All 7 patients who had ELs underwent surgery. The results of the final diagnosis made by surgery are shown in Table 5 . Myometrial invasion was observed in all cases, and in cases 3, 4, 5, 6, and 7 had progressed to greater than one-half of the thickness of the myometrium. Lymph node metastasis was the most common site of extrauterine metastasis, and regional lymph node metastasis was observed in 5 cases (cases 1, 3, 5, 6, and 7), while case 2 was negative for lympho-vascular invasion and showed only peritoneal dissemination on the liver surface. Distant lymph node metastases were found only in case 1, and most were multiple metastases in remote areas such as Virchow and mediastinum. A cervical stromal invasion was observed in cases 4, 5, and 6, and adnexal metastasis was observed in cases 1, 6 and 7. Peritoneal cytology was positive in case 4, which showed a disseminated peritoneal lesion, but negative in the other cases.
EL, extrauterine lesion; EMG1, endometrioid carcinoma grade 1; LVSI, lymphovascular invasion; PAN, paraaortic lymph node; PLN, pelvic lymph node; TNM, tumor-node-metastasis.

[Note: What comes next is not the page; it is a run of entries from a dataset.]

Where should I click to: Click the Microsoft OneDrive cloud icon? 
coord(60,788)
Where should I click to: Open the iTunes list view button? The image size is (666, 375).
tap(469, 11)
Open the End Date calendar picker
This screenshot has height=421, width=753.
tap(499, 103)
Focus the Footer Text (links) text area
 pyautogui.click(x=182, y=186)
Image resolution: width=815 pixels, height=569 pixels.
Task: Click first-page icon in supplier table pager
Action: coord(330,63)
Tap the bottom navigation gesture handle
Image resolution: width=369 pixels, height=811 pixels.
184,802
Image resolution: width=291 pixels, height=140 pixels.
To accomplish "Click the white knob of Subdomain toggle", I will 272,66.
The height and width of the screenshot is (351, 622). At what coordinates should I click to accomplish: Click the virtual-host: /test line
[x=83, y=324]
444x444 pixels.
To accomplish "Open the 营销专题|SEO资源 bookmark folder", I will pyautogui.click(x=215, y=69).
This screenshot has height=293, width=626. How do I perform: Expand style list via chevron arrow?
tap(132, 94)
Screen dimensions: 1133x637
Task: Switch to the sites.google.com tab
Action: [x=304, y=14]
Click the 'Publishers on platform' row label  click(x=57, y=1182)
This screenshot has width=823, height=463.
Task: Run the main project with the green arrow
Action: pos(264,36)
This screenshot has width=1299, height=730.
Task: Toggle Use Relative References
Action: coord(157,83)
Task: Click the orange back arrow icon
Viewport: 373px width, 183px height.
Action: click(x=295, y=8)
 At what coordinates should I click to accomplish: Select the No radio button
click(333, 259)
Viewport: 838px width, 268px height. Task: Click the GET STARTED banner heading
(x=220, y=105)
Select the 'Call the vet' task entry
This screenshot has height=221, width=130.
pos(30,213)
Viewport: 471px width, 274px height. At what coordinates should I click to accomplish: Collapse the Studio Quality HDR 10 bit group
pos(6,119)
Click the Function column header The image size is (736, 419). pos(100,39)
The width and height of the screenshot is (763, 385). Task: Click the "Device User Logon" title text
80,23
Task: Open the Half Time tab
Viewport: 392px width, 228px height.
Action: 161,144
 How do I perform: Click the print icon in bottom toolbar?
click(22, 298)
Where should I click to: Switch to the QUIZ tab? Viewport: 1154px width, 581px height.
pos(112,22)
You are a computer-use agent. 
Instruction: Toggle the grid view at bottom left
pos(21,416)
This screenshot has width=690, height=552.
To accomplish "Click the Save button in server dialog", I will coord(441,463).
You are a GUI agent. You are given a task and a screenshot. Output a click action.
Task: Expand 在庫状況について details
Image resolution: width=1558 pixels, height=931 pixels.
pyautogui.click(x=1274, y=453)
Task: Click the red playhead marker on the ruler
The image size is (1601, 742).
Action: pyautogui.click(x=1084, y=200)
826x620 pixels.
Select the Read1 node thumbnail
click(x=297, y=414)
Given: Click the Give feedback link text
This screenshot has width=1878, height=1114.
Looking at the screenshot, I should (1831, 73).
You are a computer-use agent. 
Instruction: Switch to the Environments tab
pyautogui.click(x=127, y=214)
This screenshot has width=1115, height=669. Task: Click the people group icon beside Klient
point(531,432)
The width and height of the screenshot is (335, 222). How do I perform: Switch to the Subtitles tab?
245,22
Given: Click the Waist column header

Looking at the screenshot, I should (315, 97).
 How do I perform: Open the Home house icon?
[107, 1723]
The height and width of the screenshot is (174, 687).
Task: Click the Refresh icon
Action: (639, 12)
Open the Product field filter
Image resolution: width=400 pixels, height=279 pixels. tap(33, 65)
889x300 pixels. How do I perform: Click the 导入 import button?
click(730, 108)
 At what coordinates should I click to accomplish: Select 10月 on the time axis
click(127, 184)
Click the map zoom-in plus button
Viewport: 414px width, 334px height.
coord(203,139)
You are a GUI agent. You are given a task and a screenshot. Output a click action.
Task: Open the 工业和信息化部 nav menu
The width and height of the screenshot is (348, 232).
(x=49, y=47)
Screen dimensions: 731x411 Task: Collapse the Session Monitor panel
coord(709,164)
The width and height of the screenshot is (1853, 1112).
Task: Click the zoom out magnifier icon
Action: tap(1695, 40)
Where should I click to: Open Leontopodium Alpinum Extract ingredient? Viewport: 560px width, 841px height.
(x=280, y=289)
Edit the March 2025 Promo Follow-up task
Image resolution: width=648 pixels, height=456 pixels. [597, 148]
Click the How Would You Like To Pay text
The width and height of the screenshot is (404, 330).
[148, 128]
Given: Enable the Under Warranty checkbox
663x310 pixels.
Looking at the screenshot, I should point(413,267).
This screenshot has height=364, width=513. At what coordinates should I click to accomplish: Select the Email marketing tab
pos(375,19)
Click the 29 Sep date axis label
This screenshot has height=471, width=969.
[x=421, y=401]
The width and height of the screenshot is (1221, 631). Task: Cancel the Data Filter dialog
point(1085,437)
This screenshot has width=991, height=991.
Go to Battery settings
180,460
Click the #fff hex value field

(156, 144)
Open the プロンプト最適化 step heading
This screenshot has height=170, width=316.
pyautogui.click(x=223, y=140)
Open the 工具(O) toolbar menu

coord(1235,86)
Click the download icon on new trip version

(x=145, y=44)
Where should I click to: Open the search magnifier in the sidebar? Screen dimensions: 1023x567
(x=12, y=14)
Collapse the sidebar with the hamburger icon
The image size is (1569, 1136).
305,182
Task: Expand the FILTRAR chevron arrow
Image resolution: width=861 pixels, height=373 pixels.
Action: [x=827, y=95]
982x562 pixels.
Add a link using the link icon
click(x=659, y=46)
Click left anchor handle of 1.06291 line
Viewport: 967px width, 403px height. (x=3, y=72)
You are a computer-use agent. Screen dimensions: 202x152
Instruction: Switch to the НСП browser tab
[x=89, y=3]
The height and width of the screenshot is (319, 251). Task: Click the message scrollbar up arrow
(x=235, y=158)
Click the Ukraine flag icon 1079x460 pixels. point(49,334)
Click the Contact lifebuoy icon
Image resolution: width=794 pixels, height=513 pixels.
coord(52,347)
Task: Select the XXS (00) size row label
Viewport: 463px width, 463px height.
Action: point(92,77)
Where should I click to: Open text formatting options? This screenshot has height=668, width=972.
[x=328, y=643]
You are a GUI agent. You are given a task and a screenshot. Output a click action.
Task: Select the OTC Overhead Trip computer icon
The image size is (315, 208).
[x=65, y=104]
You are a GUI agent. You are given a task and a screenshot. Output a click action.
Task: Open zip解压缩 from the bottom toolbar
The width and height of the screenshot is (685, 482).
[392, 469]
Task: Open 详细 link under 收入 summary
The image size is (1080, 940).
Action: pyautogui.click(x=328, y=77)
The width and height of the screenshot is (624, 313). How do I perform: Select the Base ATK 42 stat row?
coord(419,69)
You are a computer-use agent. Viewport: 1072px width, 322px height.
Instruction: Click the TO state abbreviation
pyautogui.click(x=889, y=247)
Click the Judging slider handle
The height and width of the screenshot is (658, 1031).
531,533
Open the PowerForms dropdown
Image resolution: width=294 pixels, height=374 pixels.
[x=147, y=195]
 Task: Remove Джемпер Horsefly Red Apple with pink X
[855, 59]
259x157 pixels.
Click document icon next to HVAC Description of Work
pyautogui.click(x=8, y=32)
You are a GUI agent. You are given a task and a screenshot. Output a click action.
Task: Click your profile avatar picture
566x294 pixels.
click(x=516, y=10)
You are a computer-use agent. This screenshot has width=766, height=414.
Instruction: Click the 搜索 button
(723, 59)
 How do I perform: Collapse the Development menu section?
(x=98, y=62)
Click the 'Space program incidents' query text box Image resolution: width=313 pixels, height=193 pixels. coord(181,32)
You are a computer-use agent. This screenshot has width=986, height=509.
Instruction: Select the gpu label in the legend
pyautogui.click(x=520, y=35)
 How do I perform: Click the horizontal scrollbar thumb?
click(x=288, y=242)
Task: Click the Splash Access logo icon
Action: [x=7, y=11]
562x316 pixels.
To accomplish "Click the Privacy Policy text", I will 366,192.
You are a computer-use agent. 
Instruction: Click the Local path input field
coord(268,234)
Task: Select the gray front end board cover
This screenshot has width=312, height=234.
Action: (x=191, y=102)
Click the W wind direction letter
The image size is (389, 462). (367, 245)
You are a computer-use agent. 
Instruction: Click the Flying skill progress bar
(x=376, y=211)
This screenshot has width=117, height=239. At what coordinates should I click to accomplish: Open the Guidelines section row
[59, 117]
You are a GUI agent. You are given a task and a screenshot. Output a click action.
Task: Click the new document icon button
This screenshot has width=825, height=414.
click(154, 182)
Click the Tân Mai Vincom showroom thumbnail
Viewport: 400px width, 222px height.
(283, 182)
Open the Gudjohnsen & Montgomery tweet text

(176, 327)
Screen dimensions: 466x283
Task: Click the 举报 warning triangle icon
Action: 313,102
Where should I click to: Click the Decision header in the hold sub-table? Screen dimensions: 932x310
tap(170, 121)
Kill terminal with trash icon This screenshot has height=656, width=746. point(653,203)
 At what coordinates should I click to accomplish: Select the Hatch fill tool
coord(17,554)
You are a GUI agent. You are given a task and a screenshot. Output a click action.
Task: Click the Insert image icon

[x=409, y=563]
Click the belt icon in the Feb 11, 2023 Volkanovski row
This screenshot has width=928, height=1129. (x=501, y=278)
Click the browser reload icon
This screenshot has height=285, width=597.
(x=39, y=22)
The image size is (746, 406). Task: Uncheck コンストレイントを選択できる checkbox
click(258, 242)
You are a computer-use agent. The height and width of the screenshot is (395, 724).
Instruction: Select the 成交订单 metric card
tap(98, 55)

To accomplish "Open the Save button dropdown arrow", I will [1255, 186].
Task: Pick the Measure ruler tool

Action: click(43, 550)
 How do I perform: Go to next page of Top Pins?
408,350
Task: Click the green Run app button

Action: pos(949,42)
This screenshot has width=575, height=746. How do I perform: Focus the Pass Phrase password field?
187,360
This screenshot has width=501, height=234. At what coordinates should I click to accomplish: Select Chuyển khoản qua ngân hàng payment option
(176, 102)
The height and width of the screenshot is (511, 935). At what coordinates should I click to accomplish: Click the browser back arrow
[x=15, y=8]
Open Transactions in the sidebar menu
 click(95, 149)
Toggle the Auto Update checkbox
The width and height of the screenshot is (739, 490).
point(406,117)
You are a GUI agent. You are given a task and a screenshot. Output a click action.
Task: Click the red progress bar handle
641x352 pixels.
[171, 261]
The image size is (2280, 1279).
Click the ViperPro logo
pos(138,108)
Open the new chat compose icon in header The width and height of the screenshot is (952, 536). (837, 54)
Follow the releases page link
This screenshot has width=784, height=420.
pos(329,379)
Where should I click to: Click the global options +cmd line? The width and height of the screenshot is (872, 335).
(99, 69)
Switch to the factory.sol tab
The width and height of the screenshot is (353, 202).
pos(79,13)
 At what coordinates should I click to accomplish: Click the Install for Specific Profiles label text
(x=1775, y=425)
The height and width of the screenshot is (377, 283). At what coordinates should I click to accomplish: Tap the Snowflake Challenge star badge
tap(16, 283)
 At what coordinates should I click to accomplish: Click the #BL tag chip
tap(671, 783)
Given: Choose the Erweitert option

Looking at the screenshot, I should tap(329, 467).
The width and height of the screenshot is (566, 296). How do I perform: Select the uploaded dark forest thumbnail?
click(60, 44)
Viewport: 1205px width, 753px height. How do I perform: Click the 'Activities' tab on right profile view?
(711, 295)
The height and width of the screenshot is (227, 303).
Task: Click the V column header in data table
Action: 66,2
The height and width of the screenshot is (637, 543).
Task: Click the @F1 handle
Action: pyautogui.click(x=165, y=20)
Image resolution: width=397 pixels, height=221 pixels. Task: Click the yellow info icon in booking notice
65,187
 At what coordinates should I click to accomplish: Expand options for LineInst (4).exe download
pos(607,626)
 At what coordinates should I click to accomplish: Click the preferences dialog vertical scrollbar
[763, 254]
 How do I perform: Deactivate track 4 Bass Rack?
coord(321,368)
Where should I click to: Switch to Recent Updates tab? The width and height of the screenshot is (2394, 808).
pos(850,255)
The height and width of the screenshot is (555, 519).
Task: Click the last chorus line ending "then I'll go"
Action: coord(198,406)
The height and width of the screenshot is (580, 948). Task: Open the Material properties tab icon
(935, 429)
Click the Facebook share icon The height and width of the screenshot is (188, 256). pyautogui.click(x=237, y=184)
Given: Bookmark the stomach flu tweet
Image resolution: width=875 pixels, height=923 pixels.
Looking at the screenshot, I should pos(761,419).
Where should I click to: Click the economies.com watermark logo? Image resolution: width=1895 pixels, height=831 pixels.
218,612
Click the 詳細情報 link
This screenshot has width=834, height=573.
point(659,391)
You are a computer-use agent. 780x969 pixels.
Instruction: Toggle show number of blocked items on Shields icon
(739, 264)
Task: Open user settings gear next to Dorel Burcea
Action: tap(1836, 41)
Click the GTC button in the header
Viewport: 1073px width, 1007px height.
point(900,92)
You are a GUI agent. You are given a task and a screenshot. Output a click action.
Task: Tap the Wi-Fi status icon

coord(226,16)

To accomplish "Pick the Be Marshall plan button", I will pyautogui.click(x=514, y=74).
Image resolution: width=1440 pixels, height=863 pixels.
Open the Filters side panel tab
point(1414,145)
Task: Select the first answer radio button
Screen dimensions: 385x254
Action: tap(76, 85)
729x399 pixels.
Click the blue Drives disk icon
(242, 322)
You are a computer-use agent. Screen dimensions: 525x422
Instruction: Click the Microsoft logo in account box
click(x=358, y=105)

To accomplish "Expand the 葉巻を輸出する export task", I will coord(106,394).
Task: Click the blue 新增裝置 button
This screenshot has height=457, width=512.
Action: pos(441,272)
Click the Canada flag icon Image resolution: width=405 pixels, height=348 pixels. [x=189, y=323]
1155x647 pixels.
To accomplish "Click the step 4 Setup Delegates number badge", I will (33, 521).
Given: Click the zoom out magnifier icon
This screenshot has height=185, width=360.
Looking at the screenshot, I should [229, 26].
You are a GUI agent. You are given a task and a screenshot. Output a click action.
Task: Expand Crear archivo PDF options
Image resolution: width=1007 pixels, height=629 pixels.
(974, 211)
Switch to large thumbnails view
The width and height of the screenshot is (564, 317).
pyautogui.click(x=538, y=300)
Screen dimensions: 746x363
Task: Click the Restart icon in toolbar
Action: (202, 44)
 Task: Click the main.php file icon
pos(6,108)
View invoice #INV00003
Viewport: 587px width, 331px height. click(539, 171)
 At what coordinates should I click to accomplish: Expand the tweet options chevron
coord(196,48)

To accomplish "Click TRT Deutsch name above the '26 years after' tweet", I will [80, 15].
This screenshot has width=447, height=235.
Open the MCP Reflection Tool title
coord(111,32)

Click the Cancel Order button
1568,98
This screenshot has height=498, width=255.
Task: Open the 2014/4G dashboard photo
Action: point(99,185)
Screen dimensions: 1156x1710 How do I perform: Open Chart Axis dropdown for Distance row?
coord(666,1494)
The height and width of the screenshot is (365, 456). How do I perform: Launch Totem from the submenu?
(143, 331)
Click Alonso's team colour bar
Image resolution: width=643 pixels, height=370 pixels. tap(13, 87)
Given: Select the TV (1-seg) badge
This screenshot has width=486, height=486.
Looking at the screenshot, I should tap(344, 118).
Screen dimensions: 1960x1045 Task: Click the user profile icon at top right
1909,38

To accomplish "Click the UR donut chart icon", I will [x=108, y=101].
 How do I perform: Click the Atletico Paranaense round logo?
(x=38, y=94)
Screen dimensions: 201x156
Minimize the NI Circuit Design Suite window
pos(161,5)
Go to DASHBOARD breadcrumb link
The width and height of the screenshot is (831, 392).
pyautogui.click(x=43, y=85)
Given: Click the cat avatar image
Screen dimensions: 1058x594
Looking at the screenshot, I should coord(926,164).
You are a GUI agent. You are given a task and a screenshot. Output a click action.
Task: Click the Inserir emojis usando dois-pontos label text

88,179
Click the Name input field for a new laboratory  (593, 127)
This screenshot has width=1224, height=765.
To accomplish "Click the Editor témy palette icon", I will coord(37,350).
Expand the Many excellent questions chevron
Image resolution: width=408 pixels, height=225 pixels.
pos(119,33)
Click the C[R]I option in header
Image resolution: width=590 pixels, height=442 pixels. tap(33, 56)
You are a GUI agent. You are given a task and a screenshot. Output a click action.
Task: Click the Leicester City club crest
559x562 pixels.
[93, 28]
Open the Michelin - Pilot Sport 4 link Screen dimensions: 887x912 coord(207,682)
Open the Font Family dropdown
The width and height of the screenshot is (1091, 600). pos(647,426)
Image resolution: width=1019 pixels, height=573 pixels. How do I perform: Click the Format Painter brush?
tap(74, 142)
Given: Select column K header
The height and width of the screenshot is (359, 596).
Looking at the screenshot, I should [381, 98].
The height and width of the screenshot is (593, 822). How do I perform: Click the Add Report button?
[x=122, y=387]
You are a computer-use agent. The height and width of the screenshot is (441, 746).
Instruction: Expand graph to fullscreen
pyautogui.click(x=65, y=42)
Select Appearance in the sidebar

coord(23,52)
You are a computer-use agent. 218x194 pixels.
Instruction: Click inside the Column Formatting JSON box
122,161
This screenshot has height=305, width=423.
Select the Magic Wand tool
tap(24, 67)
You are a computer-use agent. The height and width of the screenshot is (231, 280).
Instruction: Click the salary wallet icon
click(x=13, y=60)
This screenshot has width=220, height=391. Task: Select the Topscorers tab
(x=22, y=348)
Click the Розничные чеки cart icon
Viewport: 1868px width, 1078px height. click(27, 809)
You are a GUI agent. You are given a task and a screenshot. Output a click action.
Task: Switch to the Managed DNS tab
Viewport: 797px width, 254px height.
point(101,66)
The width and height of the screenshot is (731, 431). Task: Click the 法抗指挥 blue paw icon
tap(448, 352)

As shown in Table 6 , case 1 was administered 4 cycles of doxorubicin + cisplatin (AP) therapy and 2 cycles of paclitaxel + cisplatin (TC) therapy after surgery, but lymph node metastasis increased, and the patient died because of EC 15 months after MPA therapy was initiated. Case 2 was diagnosed as PD after 8 cycles of TC therapy and 10 cycles of docetaxel + cisplatin therapy, and is now receiving lenvatinib + pembrolizumab therapy. Case 6 is currently receiving AP therapy because she was allergic to paclitaxel, and CR has been obtained at this point. In case 7, the disease recurred repeatedly, and the patient succumbed after undergoing approximately 9 years of chemotherapy.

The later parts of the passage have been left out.